The NRA’s headquarters is currently in Fairfax, Virginia. The gun rights organization is searching for 200,000 to 300,000 square feet of office space to house its new headquarters, said Dallas-Fort Worth commercial real estate veteran Steve Triolet, senior vice president of Research and Market Forecasting Operations for Partners Real Estate.

“They’ve toured the State Farm facility in Richardson,” said Triolet, who is based in Dallas. “They’ve got it down to a shorter list where they have physically inspected properties. That doesn't mean that they will ultimately land in Richardson or Dallas-Fort Worth.
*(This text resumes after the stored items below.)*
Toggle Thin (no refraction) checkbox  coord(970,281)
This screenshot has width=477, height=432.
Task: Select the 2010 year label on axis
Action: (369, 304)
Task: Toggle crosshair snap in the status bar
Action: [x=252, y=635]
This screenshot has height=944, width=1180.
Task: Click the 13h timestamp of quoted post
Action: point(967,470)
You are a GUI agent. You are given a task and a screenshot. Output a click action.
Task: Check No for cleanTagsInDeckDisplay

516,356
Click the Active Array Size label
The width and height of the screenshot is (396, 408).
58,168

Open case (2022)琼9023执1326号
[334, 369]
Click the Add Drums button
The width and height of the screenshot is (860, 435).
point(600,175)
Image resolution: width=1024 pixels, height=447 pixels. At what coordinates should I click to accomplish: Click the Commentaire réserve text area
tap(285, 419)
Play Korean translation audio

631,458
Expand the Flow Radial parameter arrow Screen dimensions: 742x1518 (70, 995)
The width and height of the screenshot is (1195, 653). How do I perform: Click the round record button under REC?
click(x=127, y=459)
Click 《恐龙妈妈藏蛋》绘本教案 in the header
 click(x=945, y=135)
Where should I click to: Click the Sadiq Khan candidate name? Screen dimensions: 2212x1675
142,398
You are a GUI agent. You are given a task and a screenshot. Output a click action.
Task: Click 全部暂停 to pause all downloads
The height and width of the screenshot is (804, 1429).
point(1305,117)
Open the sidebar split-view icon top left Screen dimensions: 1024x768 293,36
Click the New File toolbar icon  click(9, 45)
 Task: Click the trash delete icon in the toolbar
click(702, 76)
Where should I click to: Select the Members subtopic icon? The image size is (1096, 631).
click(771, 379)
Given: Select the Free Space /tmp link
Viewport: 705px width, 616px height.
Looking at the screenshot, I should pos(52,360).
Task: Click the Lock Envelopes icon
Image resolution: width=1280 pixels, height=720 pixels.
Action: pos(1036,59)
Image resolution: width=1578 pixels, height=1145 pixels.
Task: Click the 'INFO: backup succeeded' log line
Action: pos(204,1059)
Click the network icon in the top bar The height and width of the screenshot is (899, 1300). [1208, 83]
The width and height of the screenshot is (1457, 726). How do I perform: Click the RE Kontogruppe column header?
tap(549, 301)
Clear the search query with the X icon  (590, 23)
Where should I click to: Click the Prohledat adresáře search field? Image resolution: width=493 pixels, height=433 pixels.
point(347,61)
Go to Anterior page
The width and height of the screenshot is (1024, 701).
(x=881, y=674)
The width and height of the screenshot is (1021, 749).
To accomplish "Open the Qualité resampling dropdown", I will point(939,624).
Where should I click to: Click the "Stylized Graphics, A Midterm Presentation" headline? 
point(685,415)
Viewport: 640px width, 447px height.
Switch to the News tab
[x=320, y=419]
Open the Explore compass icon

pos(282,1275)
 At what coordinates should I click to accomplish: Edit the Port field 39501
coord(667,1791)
They could go somewhere else in Texas.”

The NRA filed for Chapter 11 bankruptcy protection in early 2021 to reorganize its business and said it plans to register as a nonprofit in Texas. The association has been a registered nonprofit in New York for more than 150 years, even though its physical headquarters is in northern Virginia.

In May 2021, Judge Harlin Hale of the U.S. Bankruptcy Court in Dallas dismissed the NRA’s petition for bankruptcy reorganization, but the association said afterward it is still exploring a headquarters move to Texas, where it has more than 400,000 members. The group has more than 5 million members nationwide.

The NRA has hired commercial real estate firm Colliers to lease and potentially purchase an office building in DFW for its new headquarters, according to a June 20 report by real estate information service CoStar.

“Texas heads the list” for the NRA’s potential headquarters relocation, an association spokesman told CoStar in an email, according to the June 20 article.

Triolet said he thinks DFW is the frontrunner to land the NRA headquarters, followed by Houston, then San Antonio.

Illinois-based State Farm has four high-rise office towers in the large CityLine development at President George Bush Turnpike and Plano Road in Richardson and is looking ideally to sublease one or two of them to a single tenant per building, Triolet said. The buildings total more than 2 million square feet, and all four are about the same size.

“They don’t want to carve them up,” Triolet said. “They're looking for a user to take one or potentially more than one of those properties. That's hard to find.”

State Farm has far fewer workers in the CityLine buildings than before the pandemic and has publicly said it’s seeking to downsize its office footprint nationwide. Since the pandemic, the insurer has outsourced some jobs and adopted a more flexible office working environment in Richardson and nationally.

Triolet said that State Farm employees occupy less than half of the total space in the four Richardson towers on an average day. 

“They could easily get rid of two buildings if they wanted to and they can find a taker,” he said.

The NRA has strong ties to Texas and its membership concentration in the state. The association will hold its 2024 annual meeting in Dallas next May and held its 2022 annual meeting in Houston.

The association has been embroiled in a legal showdown in New York since 2020, when Attorney General Letitia James filed a lawsuit against the organization. The suit alleges the NRA illegally diverted millions of dollars from the group's charitable mission to benefit senior leadership, close associates and friends. A trial is tentatively scheduled for this fall.